** start of STORED DATA **

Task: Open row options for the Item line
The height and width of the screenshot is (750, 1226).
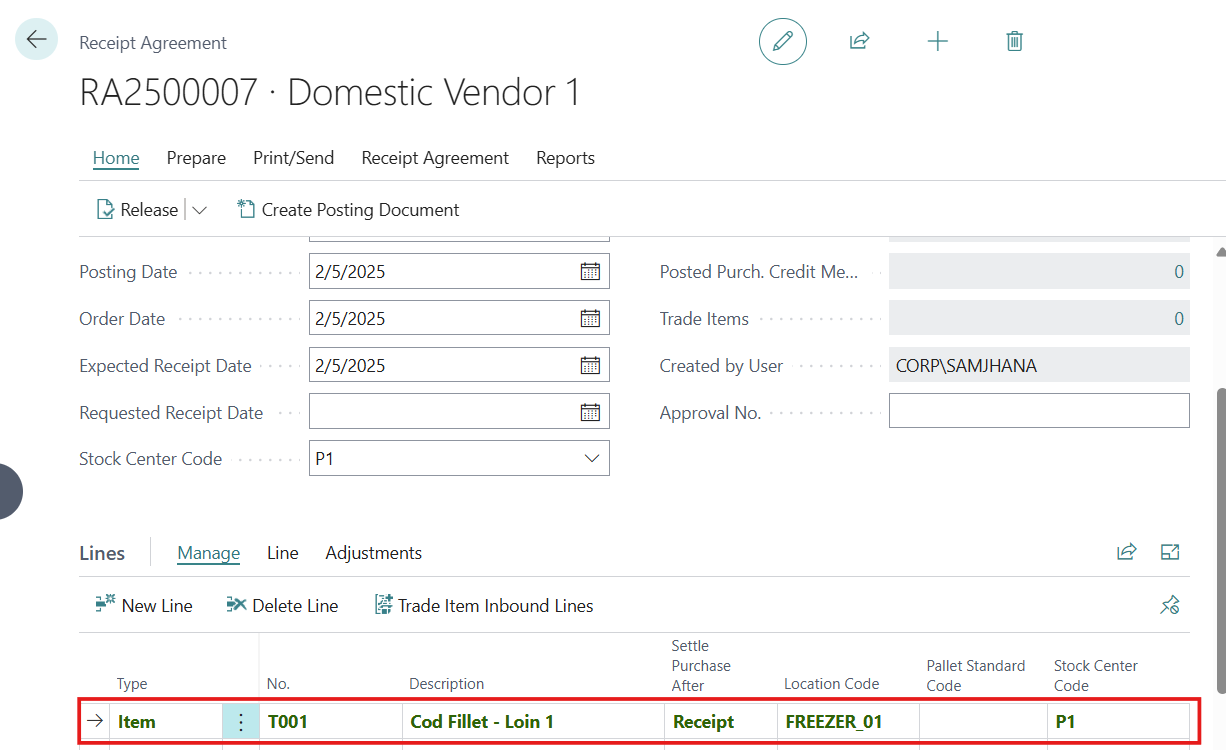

** end of STORED DATA **
** start of STORED DATA **

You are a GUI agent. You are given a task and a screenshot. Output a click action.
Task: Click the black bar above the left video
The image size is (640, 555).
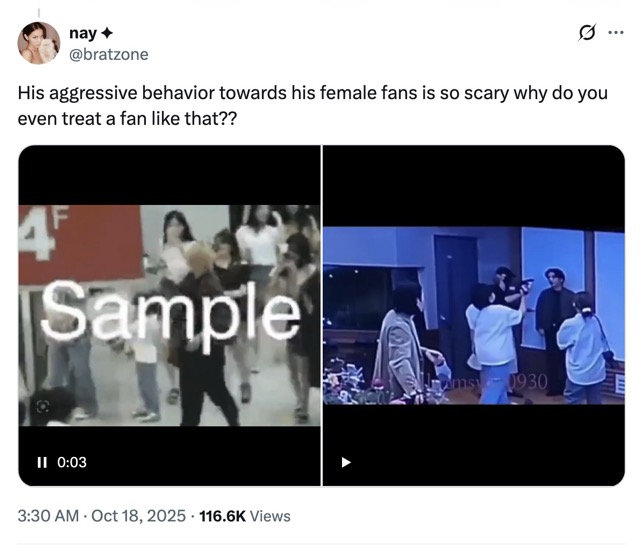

** end of STORED DATA **

Quote the items verbatim, beginning at the line that contains "Task: Open row options for the Item line" and stopping after the line that contains "The height and".

_THE OUTPUT_
Task: Open row options for the Item line
The height and width of the screenshot is (750, 1226).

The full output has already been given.